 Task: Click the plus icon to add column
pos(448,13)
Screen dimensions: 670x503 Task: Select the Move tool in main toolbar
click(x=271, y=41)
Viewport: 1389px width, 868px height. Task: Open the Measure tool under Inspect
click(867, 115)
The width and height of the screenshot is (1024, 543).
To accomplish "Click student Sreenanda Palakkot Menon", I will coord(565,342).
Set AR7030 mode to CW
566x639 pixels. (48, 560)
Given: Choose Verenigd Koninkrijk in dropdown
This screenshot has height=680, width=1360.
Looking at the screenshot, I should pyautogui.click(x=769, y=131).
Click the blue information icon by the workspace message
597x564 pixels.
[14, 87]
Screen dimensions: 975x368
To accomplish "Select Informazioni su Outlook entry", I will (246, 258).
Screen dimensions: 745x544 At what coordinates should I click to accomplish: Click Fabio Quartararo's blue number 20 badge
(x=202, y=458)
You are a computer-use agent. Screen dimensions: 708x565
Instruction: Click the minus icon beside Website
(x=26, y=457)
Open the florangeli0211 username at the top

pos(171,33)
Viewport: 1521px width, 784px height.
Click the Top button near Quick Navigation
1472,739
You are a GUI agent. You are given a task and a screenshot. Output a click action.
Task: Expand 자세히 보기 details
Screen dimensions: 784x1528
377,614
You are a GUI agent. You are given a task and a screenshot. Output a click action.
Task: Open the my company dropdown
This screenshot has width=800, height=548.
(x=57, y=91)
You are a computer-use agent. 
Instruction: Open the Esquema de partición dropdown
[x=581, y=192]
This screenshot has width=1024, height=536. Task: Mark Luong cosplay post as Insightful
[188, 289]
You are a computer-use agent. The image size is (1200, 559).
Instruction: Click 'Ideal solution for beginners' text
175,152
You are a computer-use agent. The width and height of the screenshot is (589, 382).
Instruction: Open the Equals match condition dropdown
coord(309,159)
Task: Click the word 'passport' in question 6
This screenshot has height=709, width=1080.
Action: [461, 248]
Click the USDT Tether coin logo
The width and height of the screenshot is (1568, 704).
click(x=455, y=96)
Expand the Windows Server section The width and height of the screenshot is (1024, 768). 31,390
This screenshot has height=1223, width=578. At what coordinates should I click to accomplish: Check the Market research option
========================
DO THIS = Count the lines in the records above that contain the word "Expand", and reply with the number alone.

FULL OUTPUT = 2